Testing: Hyundai ix35 Highlander

$38,590 plus on-roads | Small SUV
2.4 litre petrol | 136kW/240Nm

Hyundai’s global operation had a high-profile part as a competitor in the recent World Rally Championship event in Australia, but for mere scribblers like me observing the action it also provided a chance for an extended test of Australia’s biggest-selling small SUV, the Hyundai ix35.

The ix35, as tested in the top-spec Highlander petrol version, is not the cheapest or most economical offering in this market segment, but it’s still easy to understand why it’s so popular.

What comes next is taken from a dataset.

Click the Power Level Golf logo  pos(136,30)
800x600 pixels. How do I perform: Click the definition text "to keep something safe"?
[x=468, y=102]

Hyundai delivers in the right measure exactly what an average family needs – practicality, comfort and convenience, combined with a fuss-free driving experience.

It takes only an initial few hundred metres to feel familiar with the ix35. The Highlander includes touch-screen navigation and foolproof Bluetooth set-up for smartphones.

The ix35 comes with Hyundai’s recently-extended package of after-sales benefits – lifetime capped-price dealer servicing, 10 years’ roadside emergency assistance and a five-year vehicle warranty.

FOR: Practicality, convenience, after-sale service.
AGAINST: Boot could be bigger.
VERDICT: A solid family all-rounder.

Infiniti closer than ever with cheaper new model

Infiniti, Nissan’s equivalent to Toyota’s Lexus in the prestige car showrooms, has cut $1000 from the entry price to its Q50 sedan range by introducing a new variant with a petrol engine.

The Q50 is Infiniti’s alternative to the BMW 3 Series, Mercedes-Benz C-Class, Audi A4 and Lexus IS compact executive class. Despite having a very low profile, it’s a well-executed design worth consideration.

Having launched with just a diesel four and V6 hybrid, the Q50 now comes with a 2.0 litre turbocharged petrol motor – developed in collaboration with Mercedes-Benz – producing 155 kiloWatts of power and 350 Newtonmetres of torque.

The Q50 2.0T is available in three specifications priced from $50,900, making it the least expensive Infiniti and cheapest among its rivals mentioned above.

The cars are good-looking, well-built and well-equipped. Their so-called steering-by-wire system is said to be a world first.

There is no steering column between the driver’s wheel and the steering box, instead a computer-controlled, adjustable electric actuator said to improve response while eliminating vibration.

Thrifty Suzis

A convoy of Suzuki S-Cross SUVs recently achieved impressive fuel economy on a 3650 km test run from Brisbane to Mount Isa and back.

The 1.6 litre wagons dipped as low as 4.6 litres per 100 kms, compared to the official minimum thirst of 5.8 litres/100 km. Even a heavily loaded all-wheel drive version could do no worse than 6.8 litres/100 km.